Dio un rabioso puntapié a una piedra, con odio hacia Cornualles.
– Estudiaba Bellas Artes, pero a mis padres no les parecían bien -lo subrayó con voz aflautada- mis amistades. Y me mandaron aquí.
– Pero no estarás aquí siempre. ¿Qué harás cuando vuelvas?
– Son ellos los que han de decirlo, ¿no?
Sentí un brote de compasión por sus padres, padres equitativos que sin saber cómo tenían una hija tan odiosa.

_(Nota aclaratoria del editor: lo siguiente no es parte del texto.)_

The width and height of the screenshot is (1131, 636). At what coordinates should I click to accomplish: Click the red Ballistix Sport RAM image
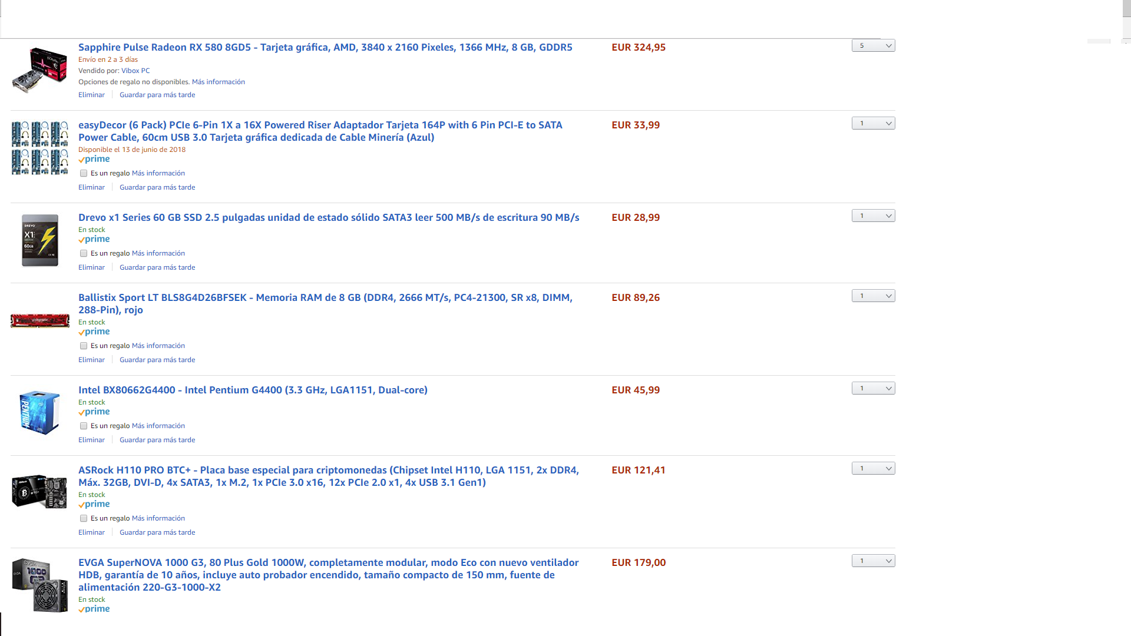pyautogui.click(x=40, y=320)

– Pero, ¿no hay nada que quieras hacer?
– Sí. Irme. Estar sola, hacer lo que me dé la gana. Danus, un chico fabuloso con el que salía, tenía un amigo que era propietario de una tienda de cerámica en la isla de Skye y quería que fuera a ayudarle… Parecía genial, ya sabes, vivir en una especie de comuna, lejos de todos… pero la troglodita de mi madre metió la zarpa y lo estropeó todo.